My friend and I decided that we wanted to see the glory of God more often. So we did what any red-blooded Christian does: we prayed.
We saw nothing. We experienced nothing. We didn’t know what was wrong.
Like I said earlier, I’ve been reading through the Psalms. Today, I stumbled across Psalm 19.
The heavens declare the glory of God; the skies proclaim the work of his hands. Day after day they pour forth speech; night after night they reveal knowledge.They have no speech, they use no words; no sound is heard from them.Psalm 19:1-3
The reality is that God reveals His glory. Each day echoes His sovereignty.
So we made a new plan.
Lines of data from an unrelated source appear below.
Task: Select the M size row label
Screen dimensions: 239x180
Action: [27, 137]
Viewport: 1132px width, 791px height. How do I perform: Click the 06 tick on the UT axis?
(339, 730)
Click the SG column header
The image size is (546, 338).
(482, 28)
We bought jars and nice paper and decided that each day, we would write a different way we had seen God’s glory that day. Noticing the little things should lead us to bigger things.
My first revelation of God’s glory was deeply personal.
A few years ago, I made a bold statement to a guy I really cared about. He didn’t respond. I made the assumption that he was just mulling things over. I found out later he never cared.
Nine months after I initiated the conversation, we finally spoke. He was cold and cruel but I got the answers I wanted.
Up until today, I had looked back at that time as wasted space. It never made any sense why God had allowed that to happen.
I broke down in tears this morning in church, overwhelmed with gratitude that God had made me wait. It taught me patience. It taught me how to respect a man’s space. It taught me what it means to be a woman who operates under grace.
That displays God’s glory pretty vividly.